To team effectively, ASCs can propose “Pay One Price” bundles for colonoscopies, negotiating rates that encompass pre-procedure consultations, the procedure itself, and post-op follow-up. Metrics for cost should include total procedural expenses, tracked via standardized reporting to ensure bundles remain viable without compromising care. Partnerships with commercial payers, such as those seen in contracts with major insurers, have shown increased colonoscopy volumes and revenue for GI-focused ASCs while curbing payer costs. ASCs should leverage tools like episode-based cost measures to align with payer expectations, ensuring bundles are tied to quality to prevent underutilization.
Quality metrics:
Sustainable reimbursement demands rigorous measurement of quality outcomes, ensuring that cost savings do not erode care standards. For colonoscopy-focused ASCs, priority metrics include the adenoma detection rate, which measures the proportion of screening colonoscopies identifying at least one adenoma. National GI societies, such as the American Society for Gastrointestinal Endoscopy and the American College of Gastroenterology, recommend an ADR of at least 35% for individuals over 45 undergoing screening or surveillance, as higher rates correlate with reduced colorectal cancer incidence.
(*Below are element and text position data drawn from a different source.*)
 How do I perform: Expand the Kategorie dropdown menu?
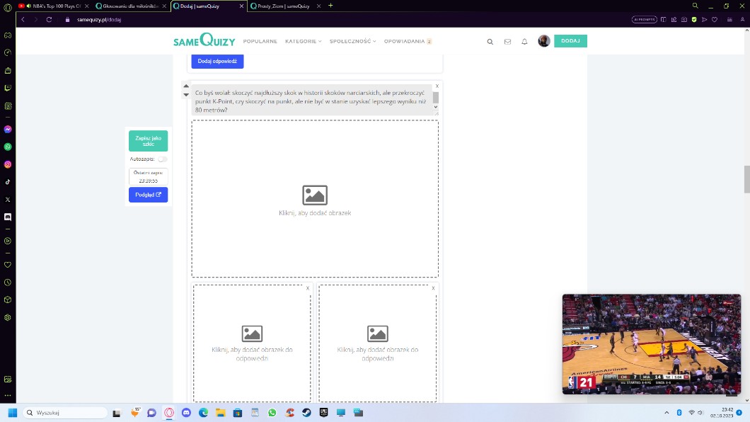point(303,41)
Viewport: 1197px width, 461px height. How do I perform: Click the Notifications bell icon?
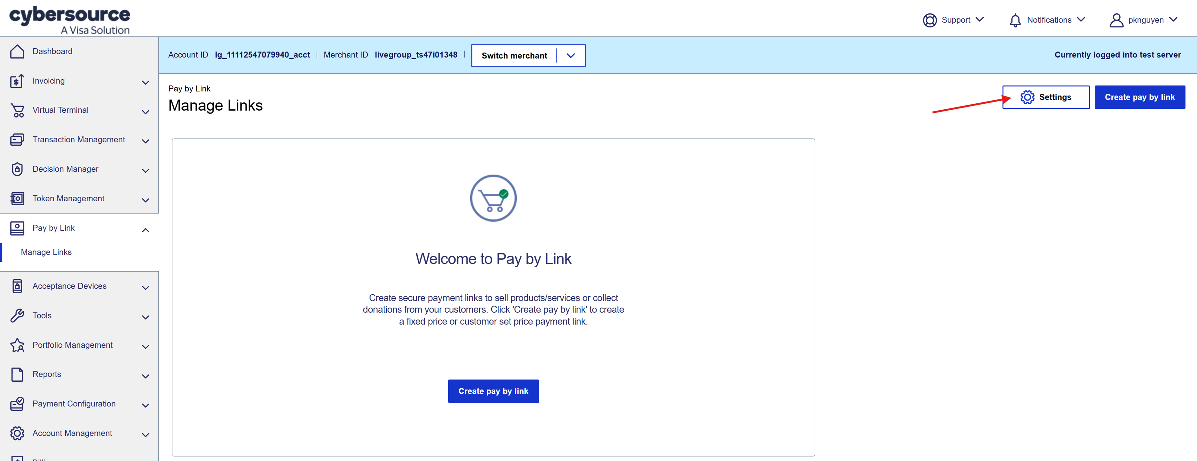(1015, 20)
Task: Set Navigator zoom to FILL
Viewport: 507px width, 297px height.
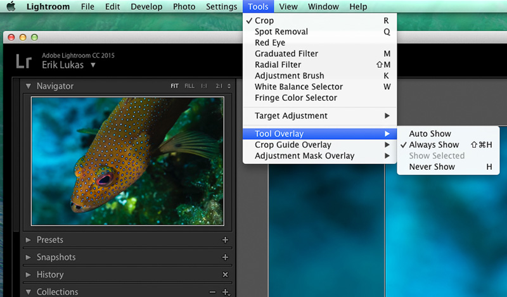Action: click(x=189, y=86)
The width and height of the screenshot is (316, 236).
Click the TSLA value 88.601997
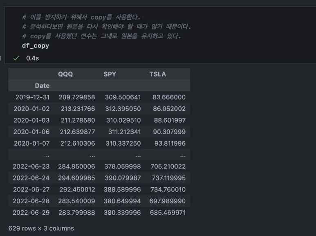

Another critical metric is compliance with recommended surveillance intervals, aligned with the U.S. Multi-Society Task Force guidelines, which dictate follow-up based on findings like polyp characteristics. ASCs should aim for ≥90% adherence to these intervals to optimize resource use and patient safety. Integrating these into reimbursement structures — such as through performance tiers in contracts — allows payers to reward ASCs exceeding benchmarks, while ASCs use data analytics to track and improve metrics. Safety outcomes, like low complication rates, further bolster these partnerships by demonstrating holistic value.
Payer contract strategies:
To create enduring structures, ASCs should adopt proactive strategies. First, form multidisciplinary teams including administrators, clinicians and data experts to negotiate with payers, presenting evidence of past performance on cost and quality metrics. Second, participate in payer-led initiatives like ACOs, where shared savings models distribute gains from efficient care. Third, invest in technology for real-time data sharing, enabling payers to verify outcomes and adjust reimbursements dynamically.